CF% r^2 = .396, FF% r^2 = .342, SF% r^2 = .324, SCF% r^2 = .318... I excluded the lockout shortened 11-12 and this season.— Stephen Burtch (@SteveBurtch) January 5, 2015
But if you're trying to predict future outcomes? scoring chances are probably the 2nd least useful thing we have (only goals are worse)— Stephen Burtch (@SteveBurtch) January 5, 2015
The reason for this is probably scoring chances having a relatively small sample size compared to our possession metrics. So, what's an analyst to do? Scoring chances work well in explaining the past, but not so much in explaining the future. If that sounds kind of familiar to you, it did to me too: It sounds a lot like shooting percentage.
Scoring chances were designed to tease out how well a player does in generating shot attempts that are more likely to go in the net. It makes sense that a player who generates more scoring chances would have a higher shooting percentage. We've seen that scoring chances aren't exactly repeatable year to year. But if your other underlying metrics are about the same, and your scoring chances are about the same, we can be more confident that changes in your shooting percentage are just variance. There will be more uses for this number as we get more work on it, but this is probably the easiest, and it applies really well to the Avalanche right now.
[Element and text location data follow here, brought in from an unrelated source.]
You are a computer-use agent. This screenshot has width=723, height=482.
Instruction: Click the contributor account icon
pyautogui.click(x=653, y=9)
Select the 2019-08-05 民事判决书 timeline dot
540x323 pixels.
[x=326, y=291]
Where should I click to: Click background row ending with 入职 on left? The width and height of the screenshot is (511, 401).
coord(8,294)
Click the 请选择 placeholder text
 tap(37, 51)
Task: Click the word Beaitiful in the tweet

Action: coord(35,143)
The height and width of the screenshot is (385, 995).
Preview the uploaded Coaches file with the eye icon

I'm not worried about Nathan MacKinnon
Everything in this section is at even strength. Quick explanation of abbreviations:
- SC - on-ice scoring chances
- CF - on-ice Corsi for
- FF - on-ice Fenwick for
iSC - individual scoring chances and that's the same for the other two as well
To kind of piggyback on what Andi wrote yesterday, let's give an example of using scoring chances in this way to examine Nathan MacKinnon's goal output drop this season. There's a perception out there that his SH% is so low because he's firing low-percentage stuff from a mile away, as opposed to last year when he had a ton of rush shots. With scoring chances we can test that theory.
To control for changes in raw output, it's useful to take scoring chances as a ratio of your overall shot attempts. For that reason you're going to see me in the future using "iSC/iCF" a lot. A high ratio means more of your shot attempts are scoring chances. Easy. It's not that repeatable (Burtch tells me the R-squared is something like 30%), but as a descriptor, it's nice to have.
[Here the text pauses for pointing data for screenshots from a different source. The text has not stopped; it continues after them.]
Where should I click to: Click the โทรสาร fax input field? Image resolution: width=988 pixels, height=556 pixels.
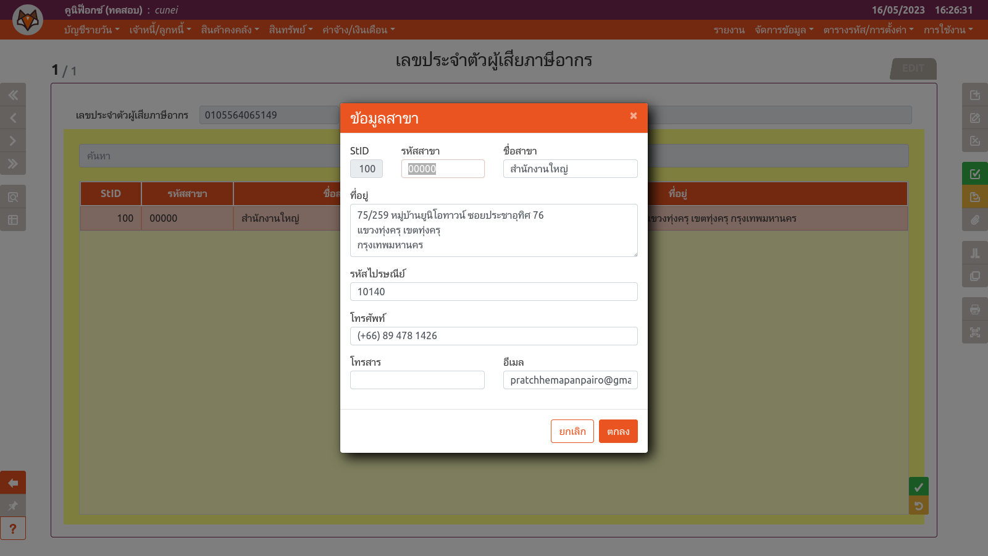(417, 380)
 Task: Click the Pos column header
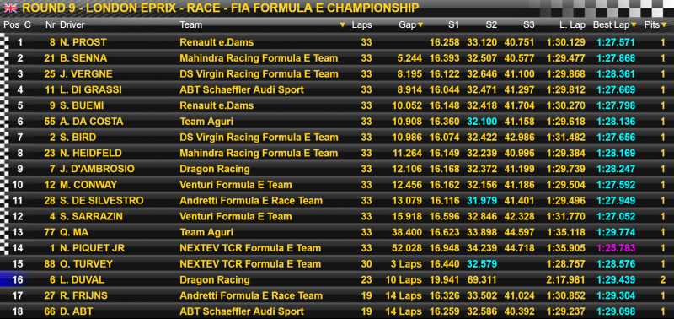click(12, 25)
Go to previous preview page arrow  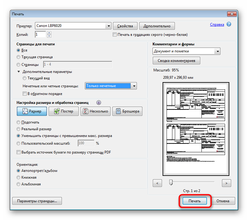157,183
So let's see where Nathan MacKinnon's offensive output has been struggling by asking all four questions now at his disposal.
- Is his possession suffering?
- Is he generating fewer shot attempts?
- Is he generating fewer scoring chances?
- Is this just variance, something we should expect to correct on its own with time?
MacKinnon is actually doing slightly, probably insignificantly, better in every area. His on-ice possession is better, he is creating more shot attempts and as a result more scoring chances (that bump in iSC/iCF is probably insignificant ), but his EV SH% is in shit creek.
This will correct back upwards with time. He's not suddenly doing the wrong things. It just seems that way because the right things aren't going in like we got accustomed to. We, and the team too, need to be patient with MacKinnon, and give the shots time to go in. They will. In the meantime let's not nerf his assists by putting him out there on a third line with guys who aren't scoring threats, okay? Please?
I'm pretty excited about the way the research into scoring chances is going. It's a #fancystat I like a lot and will be using in the future. It may not be great for predicting future scoring chances; however, it gives us more tools to explain year-to-year changes in a player's output. Right now, it's telling us to chill about Nathan MacKinnon.
 In my own population study, I found the average iSC/iCF for forwards (2005-2014) to be 0.618121, with a standard deviation of .083991. MacKinnon is above average, but not enough to enter the fourth quartile.